Открывать дверь, включать свет и откидывать одеяло приходится все так же с помощью дара. В зеркале шкафа я вижу, как он улыбается и почти прячет глаза, пока скидывает ботинки, одновременно стараясь не наступить мне на ногу. В итоге вздыхает, бросает это дело и, балансируя на одной ноге, избавляется от одного ценой того, что мы падаем. Инстинктивно я вцепляюсь в него ещё сильнее, пытаюсь нас притормозить, но все и так валится коту под хвост.

Несите дефибриллятор. Срочно.

У меня отмерло сердце и отказали легкие, формируя в горле страшный ком. «Твою мать, твою мать, ТВОЮ МАААТЬ!» – проносилось в голове со скоростью света, пока реальность и здравый смысл по очереди лупили мне пощечины. Они – самозванцы. Потому что настоящая реальность в паре сантиметров от меня, холодная, как волшебный лед зимой на Байкале, глубокая и чистая. Все, крышка. Я посмотрела точно в глаза.

Мир замер. Мы замерли. Когда я свалилась на куратора, он равноценно мне потерял связь с реальность и прекратил дышать. Его руки на моей талии, мои под чужой спиной, и так неудобно, что остается только абсолютно расслабиться и смотреть. Мучительно взглатываю, и тут же слышу щелчок, когда запирается дверь, опускаются шторы и выключается свет. Только темнота и спасает.

Второй ботинок слетает прочь. Неожиданно Ранзес переворачивает нас, меняя местами, и с трудом, но тянет вверх. Пытаюсь помочь, но мне все так же сносит крышу после ледяных омутов, тяжело дышать и немного страшно. Что я творю?

 – Мне стыдно, – уже укутавшись в одеяло, тихо выдаю в тишине.

Не могу пошевелиться. Тело будто совсем мне не принадлежит, пока чужие пальцы перебирают мои волосы и гладят спину.

 – Забей, – со смешком отвечает Ранзес.

Забить? Серьезно? А сам-то он может просто взять и забить? Надеюсь, нет... а если таки может? От этой мысли кошки скребутся на душе и страшно. Лишь бы нет. И тут я понимаю, что в прошлый раз оно было как-то иначе.

 – Почему больше никакие предметы ко мне не тянутся? – подозрительно спрашиваю.

 – Видимо, тебе нужен был только я, – все так же смеется куратор. Не поняла... – Спи.

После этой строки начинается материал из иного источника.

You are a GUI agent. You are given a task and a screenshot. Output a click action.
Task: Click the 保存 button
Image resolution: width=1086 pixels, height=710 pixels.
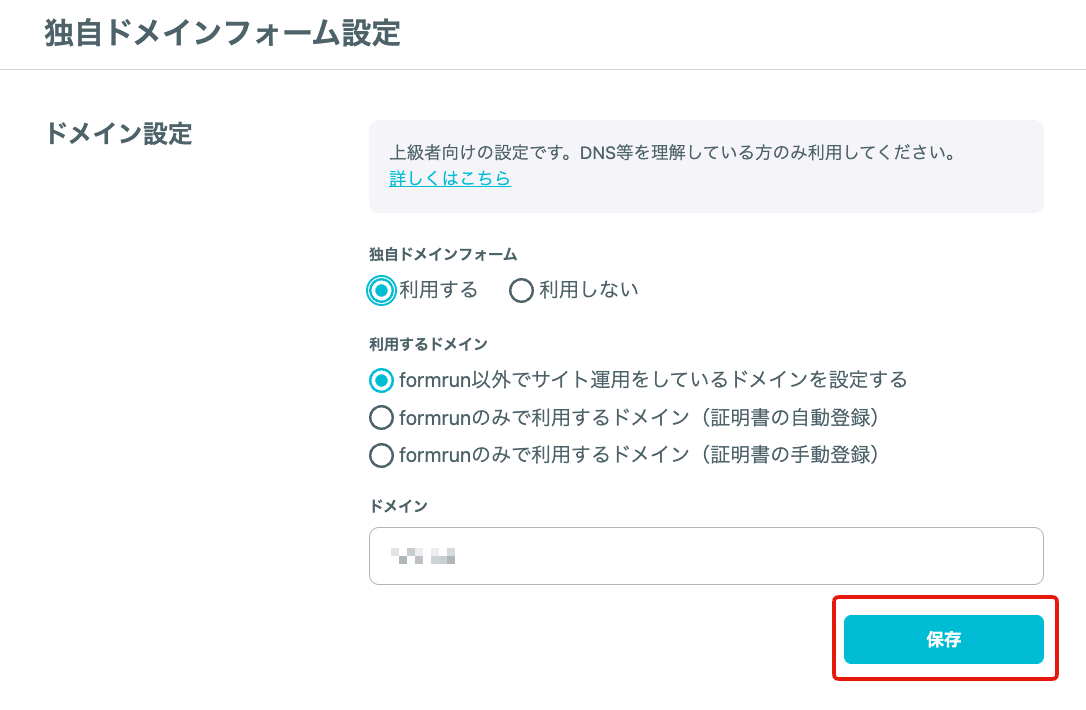click(x=943, y=639)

 – Нет, серьезно! – возмущенно пропыхтела в ответ, стараясь удобнее устроиться на кураторе. Вот! Так в самый раз.

 – Серьезно. Спи.

 Я подулась, подулась, чувствуя, что кое-кто знает явно больше, и почувствовала, что проваливаюсь в глубокий сон. А мне так чудовищно хорошо... если бы только можно было продлить это чувство навечно. Совсем не то опьянение, что с Алессом. Я просто тону. Тону в человеке.

***

 Не люблю вмешиваться в передряги. Не люблю всюду совать свой нос и строить из себя героя, потому что знаю, что долго те обычно не живут. Так что проще играть жертву, загнанную в угол – это работает лучше. Но это был другой случай. Совсем другой...

 В пятницу вечером я ужинала уже традиционно с Дамиром. В тарелке валялись остатки запеченной рыбины, которую я никак не могла добить и все мучила белесые косточки отчаянным взглядом: «Помогите мне, а? – спрашивала у еды мысленно. – Как определиться, кто светит, а кто греет? И кто делает все это одновременно?». Саймон, естественно, старался обходить меня десятой дорогой, так что Дамир его сейчас тоже не устраивал как друг. Во время беседы с последним было решено, что нафиг такой друг нужен, который требует выбирать и давить, да еще и такую совершенно очаровательную девушку как я. Шучу. Просто я оказалась принцу ближе по нраву, чем едва очухавшийся азиат.